DOCUMENT SECTION

Tuesday, December 30, 2008

Revenge of the Chillies

Spicy food whets my appetite. So preparing any spicy food in the kitchen definitely makes me high. I can’t remember when it started but I’ve been deeply in-love with anything spicy since I can remember. And with spicy comes the first thing that pops into everyone’s mind: chilli.
Sunday morning, I was hyped up to finally be able to prepare my version of Bicol Express. There has been left-overs from the lechon on Christmas, and it was planned weeks ago that I cook B-Ex, if only to satiate my unreasonable craving for spicy food even just for a few days or so.
So there I was, fantasizing on how blissful it would be when I’d finally be able to taste what I’ve been waiting for for weeks, months even. After all the spices had been prepared, I started slicing and dicing the chillies—the green ones called ’siling espada’ and the little ones that are just extremely hot, according to others.
Everyone had been complaining that I’ve prepared too much chillies already. But actually it’s not as much compared to what was really needed for the dish. I wanted to slice more chillies but they kept nagging me about it.

The dish was, of course, delish! It was hot but not as hot as I’d wanted. Can’t exactly say it was a sold-out dish, though. They’re not much on chillies. I wanted it to be hotter but I guess I could do it that way next time, when no one’s nagging at my back.
Some time after lunch, I started to feel a little heat on my left thumb. Thought that it was, of course, due to the chillies I handled—that it was normal. A familiar sensation I always felt after handling quite a lot of those little heat grenades. I could handle a little heat on the thumb, I thought. And I was right. Then about an hour later and I started to feel the rest of the digits on my left hand start to burn. It was bearable for a few minutes, then it started to burn like hell. I could not move my fingers. It was as if my hand was being suspended above burning charcoals, as if a barbecue. It felt like it was burning so bad that I Googled home remedies for hands burning from handling chillies.
Nigella was right. You can’t be too strong—or too much of a chilli maniac—to handle chillies with your bare hands. And apparently, a lot of people have made the same mistake. That was a relief. So I tried the remedies I found on the net. Remedies submitted by the poor souls who have suffered the same burning feeling on their hands.
So these are the remedies I tried:

  • Wash your hands thoroughly, scrubbing through every digit under running water.
    >It didn’t work for me. Hell, my hand was still burning like hell.

  • Soak your hands in milk.
    >I shouldn’t have drank the milk on the bottle. I regretted having gulped those last few glasses. I was left with no choice but to dissolve powdered milk in water and soak my hand in it. Still no use. The pain was alleviated but only while my hand was submerged in milk. Each time I remove my hand from the solution, it only burned worse.

EXERCISE TASK
Retype the stretch of the chilli post from "So there I was, fantasizing" through "at my back.". The lines that follow come from a separate source.

SUPPLIED DATA
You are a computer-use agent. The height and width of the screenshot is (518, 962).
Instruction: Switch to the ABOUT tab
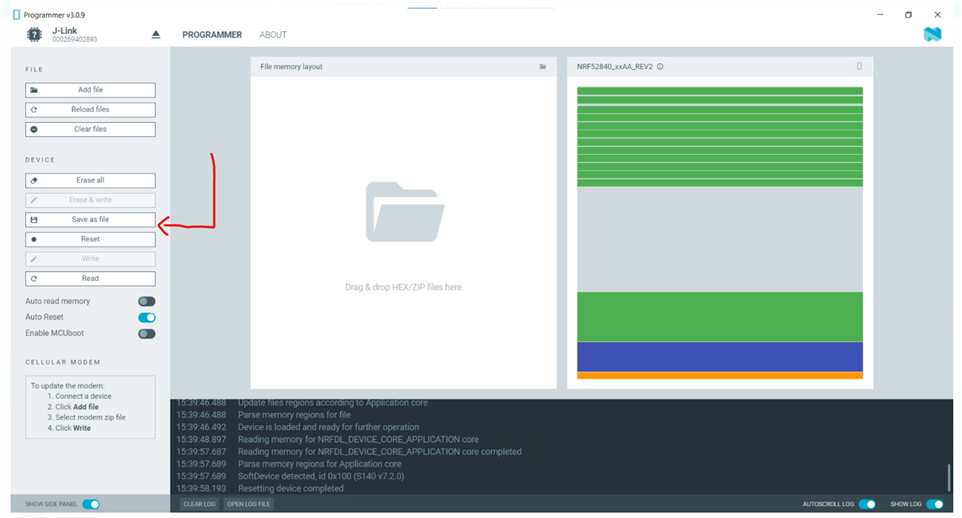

RESPONSE
So there I was, fantasizing on how blissful it would be when I’d finally be able to taste what I’ve been waiting for for weeks, months even. After all the spices had been prepared, I started slicing and dicing the chillies—the green ones called ’siling espada’ and the little ones that are just extremely hot, according to others.
Everyone had been complaining that I’ve prepared too much chillies already. But actually it’s not as much compared to what was really needed for the dish. I wanted to slice more chillies but they kept nagging me about it.

The dish was, of course, delish! It was hot but not as hot as I’d wanted. Can’t exactly say it was a sold-out dish, though. They’re not much on chillies. I wanted it to be hotter but I guess I could do it that way next time, when no one’s nagging at my back.